“Descubre lo extraordinario en cada
instante.”
Hay
días en que me descubro corriendo detrás de lo que falta, sin detenerme a mirar
lo que ya tengo frente a los ojos.
He vivido así muchas veces, distraída, buscando lo excepcional como si solo lo
grandioso mereciera ser recordado.
Pero poco a poco he comprendido que la vida verdadera se esconde en lo simple:
en los gestos, en los silencios, en aquello que no presume.
Por eso escribo estas líneas, como una forma de recordarme —y de recordarnos—
que lo extraordinario no siempre brilla… a veces apenas respira, pero basta
detenerse para sentir su pulso.
A veces tememos hacer el ridículo por deleitarnos en lo simple y habitual. Qué necios somos, como si importara a alguien lo que hacemos, mientras no alteremos su mundo.
Vivimos
rodeados de maravillas silenciosas, latentes en lo cotidiano: el afecto
constante de quienes nos acompañan, la lealtad silenciosa de los amigos, las
miradas y gestos que cruzan nuestro camino; el latir profundo de los mares y
ríos, la danza perpetua de los campos y las hojas al compás del viento, el
cielo que respira luz y sombra, y la música callada de sol, luna y estrellas.
Todo
nos envuelve y, aun así, como ciegos en abundancia, lo damos por sentado.
Somos
seres de balance negativo: lloramos lo que falta, anhelamos lo que no llega.
Pero
basta un instante de atención para descubrir lo extraordinario en lo pequeño:
un “te amo” que resuena como eco en el alma, una risa inesperada que enciende
el aire, la ternura silenciosa de un gesto, la sonrisa de un niño como caricia etérea,
la advertencia sabia de un anciano que nos alerta como borrasca anunciada, el olor
de la ciudad bajo la lluvia, el susurro del mar al acariciar la orilla, el
juego travieso de una mascota que nos recuerda la sencillez de existir.
Cada
instante merece ser contemplado como si fuese la primera… y última vez.
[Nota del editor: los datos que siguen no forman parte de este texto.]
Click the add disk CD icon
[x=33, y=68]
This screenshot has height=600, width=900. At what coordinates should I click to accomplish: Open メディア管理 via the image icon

Sentido
como lo que es: un regalo vivo, palpitante, del particular mundo que nos
habita.
En
lo cotidiano vibra lo extraordinario de la existencia. ¿Cursi? Tal vez. Pero
feliz y agradecida, también, por este “hoy” que se me ofrece, que recibo como
quien sostiene en sus manos un fruto recién caído del árbol, tibio y perfecto,
y deja que su esencia penetre en cada poro de la vida.
Epílogo
Hoy no
quiero grandes hazañas ni respuestas definitivas.
Solo deseo aprender a mirar con ojos nuevos lo que siempre ha estado ahí: el
olor del café, la voz de quien me nombra, el aire que entra y sale sin pedir
permiso.
He descubierto que la plenitud no es una meta, sino un estado de atención.
Y que cuando logro detenerme, aunque sea un instante, el mundo entero se revela
distinto: más cálido, más cercano, más vivo.
Porque, al final, la felicidad no se busca… se reconoce en lo cotidiano.
“La
maravilla vive en lo más cercano, latente en cada gesto.”